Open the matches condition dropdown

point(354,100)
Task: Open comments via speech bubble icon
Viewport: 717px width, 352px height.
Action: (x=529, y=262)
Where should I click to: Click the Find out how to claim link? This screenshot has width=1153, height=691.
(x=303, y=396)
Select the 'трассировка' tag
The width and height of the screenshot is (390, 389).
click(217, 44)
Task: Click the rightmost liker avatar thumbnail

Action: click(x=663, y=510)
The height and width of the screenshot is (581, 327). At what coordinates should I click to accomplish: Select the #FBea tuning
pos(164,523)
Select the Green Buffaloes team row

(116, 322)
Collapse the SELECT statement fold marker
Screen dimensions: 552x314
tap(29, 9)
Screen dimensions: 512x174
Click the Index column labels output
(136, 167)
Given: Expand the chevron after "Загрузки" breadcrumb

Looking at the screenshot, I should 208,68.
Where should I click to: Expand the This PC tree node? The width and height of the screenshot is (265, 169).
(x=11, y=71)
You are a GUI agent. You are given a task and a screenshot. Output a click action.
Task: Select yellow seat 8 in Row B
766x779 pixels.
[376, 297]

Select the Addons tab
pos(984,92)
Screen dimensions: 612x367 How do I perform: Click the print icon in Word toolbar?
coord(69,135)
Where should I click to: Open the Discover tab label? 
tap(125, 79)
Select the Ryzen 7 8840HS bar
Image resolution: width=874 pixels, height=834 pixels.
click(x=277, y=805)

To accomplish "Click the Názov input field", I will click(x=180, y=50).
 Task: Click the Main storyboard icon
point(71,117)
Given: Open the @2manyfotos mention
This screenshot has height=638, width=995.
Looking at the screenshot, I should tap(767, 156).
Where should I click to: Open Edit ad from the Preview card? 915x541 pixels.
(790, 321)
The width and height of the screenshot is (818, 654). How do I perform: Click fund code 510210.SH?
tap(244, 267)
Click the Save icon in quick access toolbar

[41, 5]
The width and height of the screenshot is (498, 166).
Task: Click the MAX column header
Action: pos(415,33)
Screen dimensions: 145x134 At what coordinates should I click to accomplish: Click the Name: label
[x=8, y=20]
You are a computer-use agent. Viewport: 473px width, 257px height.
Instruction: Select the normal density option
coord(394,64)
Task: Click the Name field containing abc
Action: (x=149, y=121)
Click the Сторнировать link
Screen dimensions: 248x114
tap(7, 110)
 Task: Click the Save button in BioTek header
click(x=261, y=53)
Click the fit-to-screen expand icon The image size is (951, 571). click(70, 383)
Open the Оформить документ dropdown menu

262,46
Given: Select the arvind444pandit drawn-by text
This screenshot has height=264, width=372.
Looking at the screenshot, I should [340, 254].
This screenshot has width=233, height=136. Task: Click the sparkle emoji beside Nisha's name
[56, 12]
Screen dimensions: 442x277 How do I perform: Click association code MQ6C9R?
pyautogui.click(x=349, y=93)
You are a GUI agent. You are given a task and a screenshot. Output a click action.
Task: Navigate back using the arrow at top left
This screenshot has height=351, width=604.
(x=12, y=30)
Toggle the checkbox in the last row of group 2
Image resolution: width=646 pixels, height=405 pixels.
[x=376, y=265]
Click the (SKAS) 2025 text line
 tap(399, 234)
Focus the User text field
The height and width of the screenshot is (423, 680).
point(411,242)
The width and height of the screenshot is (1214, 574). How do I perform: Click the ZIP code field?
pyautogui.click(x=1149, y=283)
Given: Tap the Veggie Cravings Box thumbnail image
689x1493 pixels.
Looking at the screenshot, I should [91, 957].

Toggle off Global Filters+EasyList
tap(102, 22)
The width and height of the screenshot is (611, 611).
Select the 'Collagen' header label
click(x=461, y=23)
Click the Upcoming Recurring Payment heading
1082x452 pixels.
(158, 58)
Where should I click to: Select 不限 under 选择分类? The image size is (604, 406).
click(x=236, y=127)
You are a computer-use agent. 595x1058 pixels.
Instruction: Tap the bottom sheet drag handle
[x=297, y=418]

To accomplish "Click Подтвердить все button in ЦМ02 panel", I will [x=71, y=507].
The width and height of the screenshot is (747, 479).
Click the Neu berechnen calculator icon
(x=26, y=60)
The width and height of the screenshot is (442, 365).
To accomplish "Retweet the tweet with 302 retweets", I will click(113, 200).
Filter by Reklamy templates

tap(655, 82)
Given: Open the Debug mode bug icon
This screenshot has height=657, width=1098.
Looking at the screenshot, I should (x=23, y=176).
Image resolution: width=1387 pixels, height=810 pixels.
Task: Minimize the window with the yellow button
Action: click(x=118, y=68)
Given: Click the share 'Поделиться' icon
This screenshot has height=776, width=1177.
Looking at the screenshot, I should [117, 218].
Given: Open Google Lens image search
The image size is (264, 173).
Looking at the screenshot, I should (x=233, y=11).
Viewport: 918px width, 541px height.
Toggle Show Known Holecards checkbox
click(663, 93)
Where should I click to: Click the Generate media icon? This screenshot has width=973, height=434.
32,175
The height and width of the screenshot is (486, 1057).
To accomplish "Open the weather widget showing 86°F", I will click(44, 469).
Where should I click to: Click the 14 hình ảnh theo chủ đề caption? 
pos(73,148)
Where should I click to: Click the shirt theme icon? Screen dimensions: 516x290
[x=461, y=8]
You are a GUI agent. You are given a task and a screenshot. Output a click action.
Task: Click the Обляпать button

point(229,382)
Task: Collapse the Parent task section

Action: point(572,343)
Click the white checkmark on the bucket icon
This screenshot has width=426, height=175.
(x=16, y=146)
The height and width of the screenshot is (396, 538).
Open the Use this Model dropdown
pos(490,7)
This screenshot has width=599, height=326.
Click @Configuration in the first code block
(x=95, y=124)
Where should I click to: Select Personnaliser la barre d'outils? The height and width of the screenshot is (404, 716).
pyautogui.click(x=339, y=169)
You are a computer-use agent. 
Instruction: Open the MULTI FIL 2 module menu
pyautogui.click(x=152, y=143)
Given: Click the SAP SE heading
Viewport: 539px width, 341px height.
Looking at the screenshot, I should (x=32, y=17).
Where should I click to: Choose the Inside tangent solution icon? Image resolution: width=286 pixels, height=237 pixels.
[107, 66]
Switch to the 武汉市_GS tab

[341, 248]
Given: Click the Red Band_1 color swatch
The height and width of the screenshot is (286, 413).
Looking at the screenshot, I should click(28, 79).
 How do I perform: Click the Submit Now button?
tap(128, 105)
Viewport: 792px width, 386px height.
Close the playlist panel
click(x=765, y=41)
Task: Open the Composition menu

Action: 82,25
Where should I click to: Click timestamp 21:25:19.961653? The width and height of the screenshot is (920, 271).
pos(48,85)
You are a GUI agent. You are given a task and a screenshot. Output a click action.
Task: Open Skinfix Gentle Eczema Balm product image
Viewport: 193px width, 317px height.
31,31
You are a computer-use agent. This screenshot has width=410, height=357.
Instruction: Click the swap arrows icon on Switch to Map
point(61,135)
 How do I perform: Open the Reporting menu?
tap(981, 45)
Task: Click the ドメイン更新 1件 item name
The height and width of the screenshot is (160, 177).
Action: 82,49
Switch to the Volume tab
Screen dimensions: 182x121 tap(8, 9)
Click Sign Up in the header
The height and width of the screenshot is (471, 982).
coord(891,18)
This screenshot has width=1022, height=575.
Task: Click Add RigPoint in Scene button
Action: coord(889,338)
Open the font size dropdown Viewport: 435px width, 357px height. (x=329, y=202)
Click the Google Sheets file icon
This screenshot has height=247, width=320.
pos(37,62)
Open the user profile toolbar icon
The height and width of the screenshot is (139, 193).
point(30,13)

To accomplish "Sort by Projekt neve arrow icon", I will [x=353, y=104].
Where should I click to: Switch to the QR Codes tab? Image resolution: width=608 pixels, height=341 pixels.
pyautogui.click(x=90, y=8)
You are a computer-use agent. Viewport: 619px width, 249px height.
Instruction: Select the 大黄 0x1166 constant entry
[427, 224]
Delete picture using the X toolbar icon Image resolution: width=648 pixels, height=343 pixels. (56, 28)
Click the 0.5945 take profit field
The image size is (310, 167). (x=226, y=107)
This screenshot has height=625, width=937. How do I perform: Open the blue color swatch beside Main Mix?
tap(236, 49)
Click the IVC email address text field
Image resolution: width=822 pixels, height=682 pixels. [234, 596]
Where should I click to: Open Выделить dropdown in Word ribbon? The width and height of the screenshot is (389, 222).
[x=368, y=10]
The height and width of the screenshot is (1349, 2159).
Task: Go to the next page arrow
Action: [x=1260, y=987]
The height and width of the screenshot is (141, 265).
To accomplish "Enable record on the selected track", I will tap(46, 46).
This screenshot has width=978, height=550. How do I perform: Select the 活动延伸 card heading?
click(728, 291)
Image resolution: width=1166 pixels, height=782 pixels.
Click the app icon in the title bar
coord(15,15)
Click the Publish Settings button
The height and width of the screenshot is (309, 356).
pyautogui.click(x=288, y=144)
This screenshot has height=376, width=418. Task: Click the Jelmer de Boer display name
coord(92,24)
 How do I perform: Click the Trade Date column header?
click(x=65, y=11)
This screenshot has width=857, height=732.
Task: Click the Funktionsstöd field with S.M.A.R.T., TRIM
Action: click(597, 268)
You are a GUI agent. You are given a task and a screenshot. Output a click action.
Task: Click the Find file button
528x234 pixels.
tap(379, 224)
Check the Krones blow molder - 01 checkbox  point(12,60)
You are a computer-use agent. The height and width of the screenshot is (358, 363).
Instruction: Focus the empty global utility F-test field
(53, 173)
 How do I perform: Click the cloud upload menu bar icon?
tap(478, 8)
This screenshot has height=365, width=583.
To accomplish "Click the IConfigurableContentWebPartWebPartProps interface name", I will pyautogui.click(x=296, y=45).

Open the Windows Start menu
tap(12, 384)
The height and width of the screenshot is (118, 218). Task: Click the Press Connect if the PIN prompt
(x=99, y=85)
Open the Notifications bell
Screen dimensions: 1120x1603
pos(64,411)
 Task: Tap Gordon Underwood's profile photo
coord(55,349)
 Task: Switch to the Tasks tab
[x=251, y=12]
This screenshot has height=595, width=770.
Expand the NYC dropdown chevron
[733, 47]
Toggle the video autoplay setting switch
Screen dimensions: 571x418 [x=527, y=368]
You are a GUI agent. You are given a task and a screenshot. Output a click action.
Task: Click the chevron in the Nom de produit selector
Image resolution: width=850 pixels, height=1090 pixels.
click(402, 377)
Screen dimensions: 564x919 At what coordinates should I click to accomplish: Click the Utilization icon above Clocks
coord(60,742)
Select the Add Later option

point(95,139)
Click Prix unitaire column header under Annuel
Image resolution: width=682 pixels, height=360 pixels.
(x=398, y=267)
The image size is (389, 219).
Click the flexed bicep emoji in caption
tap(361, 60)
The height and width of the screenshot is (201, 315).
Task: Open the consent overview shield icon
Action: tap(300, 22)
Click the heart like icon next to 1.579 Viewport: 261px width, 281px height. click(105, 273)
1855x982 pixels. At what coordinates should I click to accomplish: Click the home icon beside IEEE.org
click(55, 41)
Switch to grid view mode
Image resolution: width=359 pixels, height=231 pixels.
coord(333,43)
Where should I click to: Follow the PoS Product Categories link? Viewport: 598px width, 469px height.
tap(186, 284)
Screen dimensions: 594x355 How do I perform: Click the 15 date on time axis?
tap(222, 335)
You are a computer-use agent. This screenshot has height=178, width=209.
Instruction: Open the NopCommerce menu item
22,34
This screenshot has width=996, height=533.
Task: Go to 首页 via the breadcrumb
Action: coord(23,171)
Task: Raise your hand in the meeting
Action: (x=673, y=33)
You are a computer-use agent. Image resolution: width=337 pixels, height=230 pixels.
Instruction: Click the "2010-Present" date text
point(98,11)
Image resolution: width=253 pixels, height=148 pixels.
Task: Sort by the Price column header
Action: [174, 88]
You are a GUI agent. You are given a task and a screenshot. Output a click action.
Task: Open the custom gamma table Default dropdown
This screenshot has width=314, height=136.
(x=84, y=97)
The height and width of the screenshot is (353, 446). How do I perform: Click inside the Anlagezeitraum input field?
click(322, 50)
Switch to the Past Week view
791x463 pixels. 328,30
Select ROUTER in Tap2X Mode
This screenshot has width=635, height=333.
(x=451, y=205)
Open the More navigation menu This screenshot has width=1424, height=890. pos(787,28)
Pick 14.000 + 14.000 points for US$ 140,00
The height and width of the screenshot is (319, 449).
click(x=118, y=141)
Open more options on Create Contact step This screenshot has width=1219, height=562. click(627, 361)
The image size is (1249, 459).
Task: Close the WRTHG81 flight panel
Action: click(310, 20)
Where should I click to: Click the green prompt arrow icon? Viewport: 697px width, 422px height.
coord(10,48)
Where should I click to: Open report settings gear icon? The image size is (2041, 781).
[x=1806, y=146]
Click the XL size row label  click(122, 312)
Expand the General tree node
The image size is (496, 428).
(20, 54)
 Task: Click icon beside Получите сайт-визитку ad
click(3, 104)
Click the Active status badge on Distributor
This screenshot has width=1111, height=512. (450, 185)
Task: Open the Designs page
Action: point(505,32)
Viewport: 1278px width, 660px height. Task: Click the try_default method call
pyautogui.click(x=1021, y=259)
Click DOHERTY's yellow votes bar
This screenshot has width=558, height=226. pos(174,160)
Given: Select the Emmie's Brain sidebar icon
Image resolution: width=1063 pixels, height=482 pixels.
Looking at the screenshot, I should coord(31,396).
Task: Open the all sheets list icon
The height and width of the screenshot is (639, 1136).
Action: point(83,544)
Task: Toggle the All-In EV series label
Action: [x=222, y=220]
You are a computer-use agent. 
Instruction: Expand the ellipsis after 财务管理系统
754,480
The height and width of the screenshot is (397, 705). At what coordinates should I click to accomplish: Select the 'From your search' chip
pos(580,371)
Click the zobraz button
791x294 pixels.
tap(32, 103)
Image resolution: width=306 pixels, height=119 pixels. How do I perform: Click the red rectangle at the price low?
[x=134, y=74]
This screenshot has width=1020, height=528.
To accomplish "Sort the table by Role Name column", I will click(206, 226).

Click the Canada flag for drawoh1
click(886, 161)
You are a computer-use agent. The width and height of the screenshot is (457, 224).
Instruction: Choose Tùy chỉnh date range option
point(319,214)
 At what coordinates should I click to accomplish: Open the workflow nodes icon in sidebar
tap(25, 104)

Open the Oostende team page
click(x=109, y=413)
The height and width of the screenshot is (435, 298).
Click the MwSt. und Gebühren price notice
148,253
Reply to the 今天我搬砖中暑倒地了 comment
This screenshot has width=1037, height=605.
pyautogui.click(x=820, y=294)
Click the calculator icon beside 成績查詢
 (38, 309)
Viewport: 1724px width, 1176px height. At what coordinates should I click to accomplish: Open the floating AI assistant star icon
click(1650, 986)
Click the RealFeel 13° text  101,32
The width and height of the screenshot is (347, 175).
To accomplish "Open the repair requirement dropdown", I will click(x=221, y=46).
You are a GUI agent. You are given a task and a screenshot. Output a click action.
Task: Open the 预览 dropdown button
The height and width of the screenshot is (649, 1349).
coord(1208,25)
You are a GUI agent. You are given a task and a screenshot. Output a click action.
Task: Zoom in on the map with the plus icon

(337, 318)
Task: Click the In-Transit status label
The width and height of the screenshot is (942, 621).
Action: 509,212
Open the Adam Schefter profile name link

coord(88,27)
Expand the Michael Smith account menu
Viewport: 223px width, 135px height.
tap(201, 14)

> INSTRUCTIONS TO FOLLOW: Where a line of the material above holds the string "table", copy that line.

> TASK OUTPUT:
Task: Open the custom gamma table Default dropdown
To accomplish "Sort the table by Role Name column", I will click(206, 226).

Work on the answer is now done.